Warto opowiedzieć dziecku, w jakich miejscach nagość jest dozwolona – na przykład na plaży, w łazience czy saunie, a w jakich należy okrywać ciało. Nagość rodzica w saunie będzie czymś innym niż demonstrowanie nagości na co dzień. Na przykład chodzenie nago po mieszkaniu może w późniejszym wieku spowodować u dziecka wycofanie, rezygnację z jakichkolwiek myśli i działań o podtekście seksualnym. Albo przeciwnie – może „rozbudzić” dziecięcą seksualność i doprowadzić do tego, że dziecko nie będzie wstanie nawiązywać relacji, które nie są nasycone seksem. Edukacja w zakresie demonstrowania ciała wyznacza granice między dorosłymi a dziećmi, między osobami bliskimi a obcymi.
Niezależnie od tego, czy takie zachowania mają miejsce w domu czy w przedszkolu, możemy powiedzieć: na co dzień, przy innych ludziach nosimy ubranie; są takie miejsca, gdzie możemy się rozebrać, jak łazienka czy plaża, ale na co dzień chodzimy ubrani.
Zabawy erotyczne
Zabawy erotyczne w tym wieku nie są odrębną grupą zabaw. Dzieci po prostu chcą poznawać świat dorosłych, bawią się w sklep, w „doktora” czy mamę i tatę, ponieważ zdążyły już się zorientować, że dotykanie drugiej osoby nie jest mile widziane, szukają uzasadnienia dlatego dotykania.
Dzieci wiedzą, że te zabawy są zakazane, więc tym chętniej w nich uczestniczą i się ukrywają. Rodzice często nie potrafią zaakceptować, że to jest zabawa i zazwyczaj szukają „winnego” (to ten starszy chłopak ją do tego zmusił), nie przyjmują do wiadomości, że ich dziecko rozpoczęło tę zabawę z własnej woli.

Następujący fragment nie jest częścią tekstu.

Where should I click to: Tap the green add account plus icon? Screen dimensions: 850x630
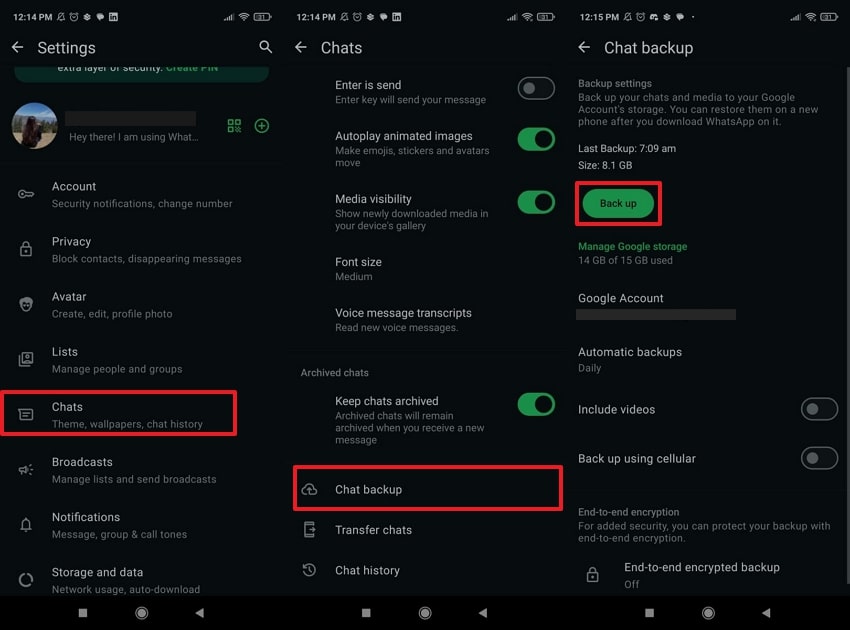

Zabawy erotyczne służą zaspokojeniu ciekawości i zdobyciu wiedzy, a także stymulują, dostarczają przyjemności i pozwalają na ekspresję seksualną w kontakcie z rówieśnikami. Najczęściej polegają na oglądaniu narządów płciowych u obojga płci, ich dotykaniu, odgrywaniu roli „małżeństwa”, rzadziej na imitowaniu współżycia seksualnego. Zabawy „w doktora” wynikają z chęci poznania odmienności budowy płci. Nie ma w nich nic złego, jeśli dzieci są w tym samym wieku i nie robią sobie krzywdy. Przestaną to robić, gdy zaspokoją ciekawość. Dlatego najlepiej takich zabaw nie zauważać, bo gdy już zauważymy, musimy jakoś zareagować. Można przy okazji spokojnie porozmawiać o intymności, dorastaniu i seksualności. Jeśli okażemy zaskoczenie lub potępienie, wówczas seks dla dziecka staje się czymś mrocznym i złym, co nie wpływa pozytywnie na jego rozwój psychoseksualny.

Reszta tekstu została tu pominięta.